Author: Ayeh Bolouki
Package: raptor-rnaseq (PyPI)
Updated: 17 March 2025
This folder contains example scripts demonstrating the complete RAPTOR RNA-seq analysis workflow. Each script is self-contained with demo mode and can also accept real data.
| Script | Module | What It Does | Needs Tools? |
|---|---|---|---|
01_quick_count.py |
M1 | FASTQ → quick counts (Salmon/Kallisto) | Yes (Salmon or Kallisto) |
02_quality_assessment.py |
M2 | Count matrix → QC report (0-100 score) | No |
03_data_profiler.py |
M3 | Count matrix → 32 statistical features | No |
04_recommender.py |
M4 | Profile → pipeline recommendation | No |
05_production_pipeline.py |
M5 | FASTQ → production counts (STAR/HISAT2) | Yes (STAR, HISAT2, etc.) |
07_DE_Import.py |
M7 | R DE results → standardized format | No |
08_Parameter_Optimization.py |
M8 | DE results → optimized thresholds | No |
09_Ensemble_Analysis.py |
M9 | Multiple DE results → consensus genes | No |
10_qc_scenarios.py |
M2 | Stress test: 4 QC scenarios | No |
11_recommender_scenarios.py |
M4 | Stress test: 5 recommender scenarios | No |
Note: M6 (R-based DE analysis) is performed in R, not Python.

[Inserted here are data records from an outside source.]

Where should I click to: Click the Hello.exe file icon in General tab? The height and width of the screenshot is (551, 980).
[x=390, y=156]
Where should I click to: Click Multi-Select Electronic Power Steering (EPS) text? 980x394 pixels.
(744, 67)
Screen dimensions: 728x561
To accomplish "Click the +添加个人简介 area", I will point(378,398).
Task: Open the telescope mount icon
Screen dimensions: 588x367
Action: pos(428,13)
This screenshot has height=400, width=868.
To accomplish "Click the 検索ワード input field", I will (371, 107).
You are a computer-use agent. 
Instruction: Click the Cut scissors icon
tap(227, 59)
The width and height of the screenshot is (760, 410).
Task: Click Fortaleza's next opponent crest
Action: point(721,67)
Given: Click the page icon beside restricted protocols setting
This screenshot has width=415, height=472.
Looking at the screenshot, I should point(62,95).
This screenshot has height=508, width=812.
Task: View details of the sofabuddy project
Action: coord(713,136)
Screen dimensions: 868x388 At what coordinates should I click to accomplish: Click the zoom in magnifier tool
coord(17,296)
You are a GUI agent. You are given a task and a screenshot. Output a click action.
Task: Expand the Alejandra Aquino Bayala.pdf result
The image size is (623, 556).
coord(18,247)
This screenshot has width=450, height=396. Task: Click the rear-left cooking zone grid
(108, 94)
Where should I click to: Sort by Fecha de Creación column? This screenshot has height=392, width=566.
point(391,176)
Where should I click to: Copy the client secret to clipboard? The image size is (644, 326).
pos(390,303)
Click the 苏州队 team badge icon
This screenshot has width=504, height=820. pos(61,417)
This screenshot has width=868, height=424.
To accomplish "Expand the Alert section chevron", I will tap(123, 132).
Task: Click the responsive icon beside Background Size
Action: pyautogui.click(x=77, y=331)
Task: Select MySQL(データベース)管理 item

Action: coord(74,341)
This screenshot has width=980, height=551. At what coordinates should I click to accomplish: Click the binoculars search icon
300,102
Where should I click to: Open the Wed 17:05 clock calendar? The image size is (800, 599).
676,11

Note: M10 (Biomarker Discovery) is planned for v3.0.0.
# Install RAPTOR
pip install raptor-rnaseq
# Or editable install (for development)
cd RAPTOR-main
pip install -e .
# Verify
raptor --version
python -c "import raptor; print(raptor.__version__)"Set UTF-8 encoding before running any example (Windows terminals use cp1252 by default which cannot render Unicode characters in the scripts):
$env:PYTHONIOENCODING = "utf-8"No real data needed — each script generates simulated data internally:
# Stage 1: Fast Profiling (M2 → M3 → M4)
python examples/02_quality_assessment.py # Creates results/qc/
python examples/03_data_profiler.py # Creates results/profile.json
python examples/04_recommender.py --profile results/profile.json # Creates results/recommendation.json
# Stage 3: DE Analysis (M7 → M8 → M9)
python examples/07_DE_Import.py --demo # Creates results/de_imported/
python examples/08_Parameter_Optimization.py --demo # Creates results/parameter_optimization/
python examples/09_Ensemble_Analysis.py --demo # Creates results/ensemble_analysis/# M2: QC with your count matrix
python examples/02_quality_assessment.py --counts my_counts.csv --metadata my_metadata.csv
# M3: Profile your data
python examples/03_data_profiler.py --counts results/qc/counts_clean.csv
# M4: Get recommendation based on your profile
python examples/04_recommender.py --profile results/profile.json
# M7: Import your R analysis results
python examples/07_DE_Import.py --de-file deseq2_results.csv --pipeline deseq2
# M8: Optimize parameters using M7 output
python examples/08_Parameter_Optimization.py --de-result results/de_imported/de_result.pkl
# M9: Combine multiple DE methods
python examples/09_Ensemble_Analysis.py --de-results results/de_imported/de_result.pklSTAGE 1: Fast Profiling (Python only, ~5 min)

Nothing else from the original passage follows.